## GOAL
Convert the material below, from the line containing "You are a GUI" down to the line containing "click(437, 191)", both ends included, into a numbered list that skips blank lines. Leave the pictures out.

## THE RECORDS
__________

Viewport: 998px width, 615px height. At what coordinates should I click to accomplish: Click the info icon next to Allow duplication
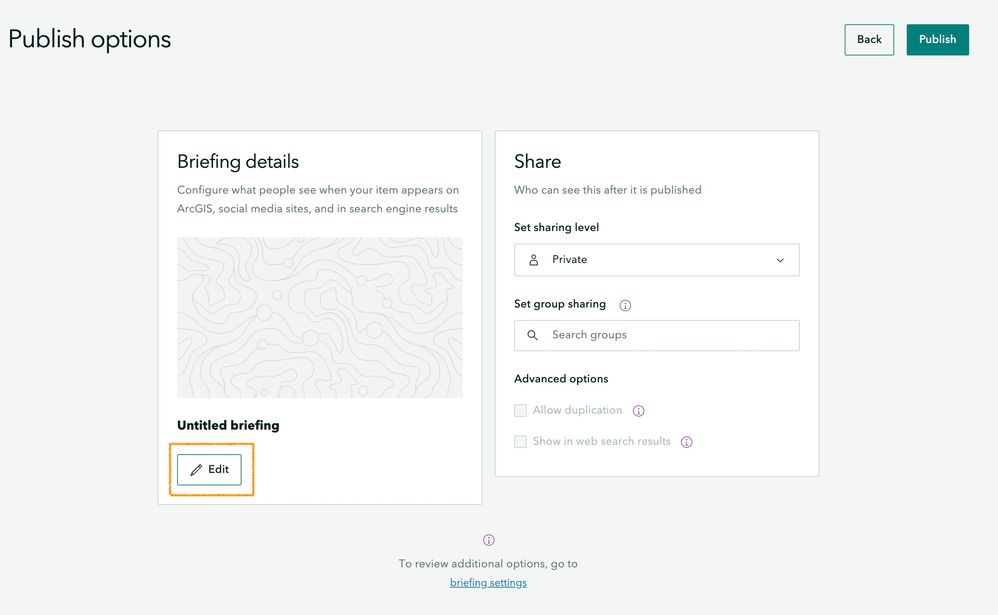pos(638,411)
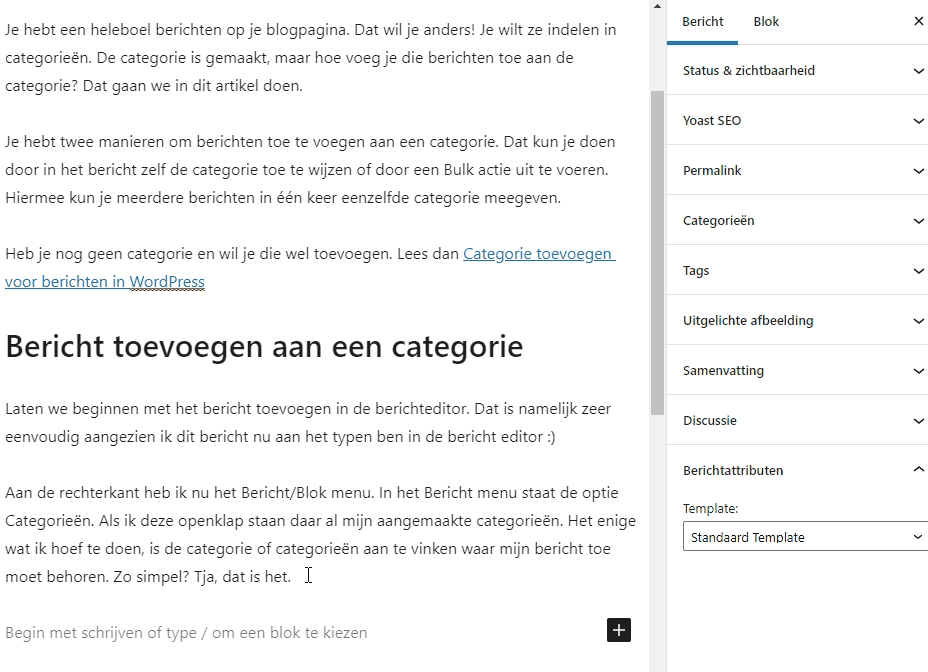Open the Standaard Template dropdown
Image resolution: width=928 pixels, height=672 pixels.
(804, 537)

__________

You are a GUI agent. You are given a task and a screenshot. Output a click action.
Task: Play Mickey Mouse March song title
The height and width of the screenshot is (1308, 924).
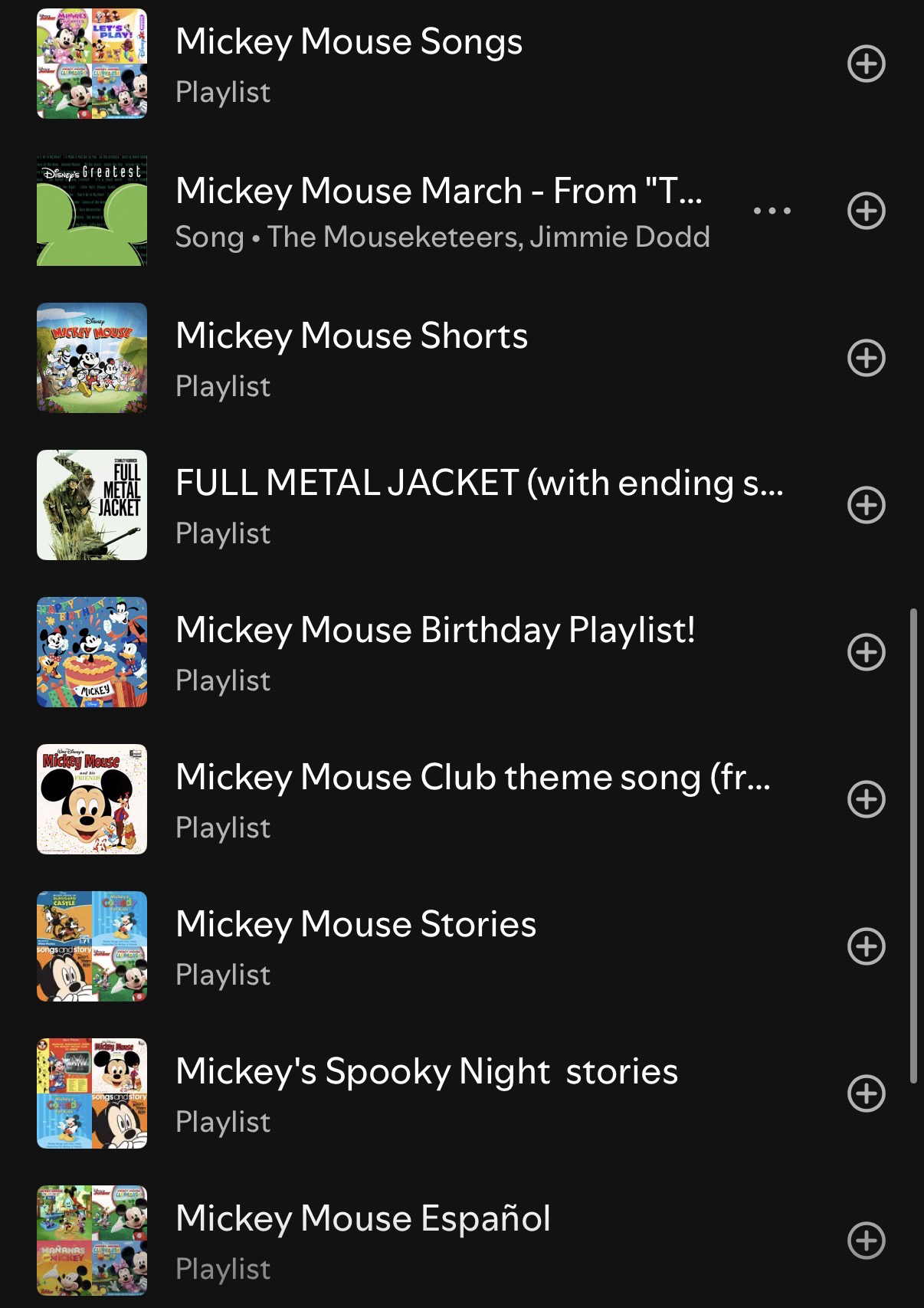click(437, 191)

__________

## RESULT BELOW
1. You are a GUI agent. You are given a task and a screenshot. Output a click action.
2. Task: Play Mickey Mouse March song title
3. The height and width of the screenshot is (1308, 924).
4. click(437, 191)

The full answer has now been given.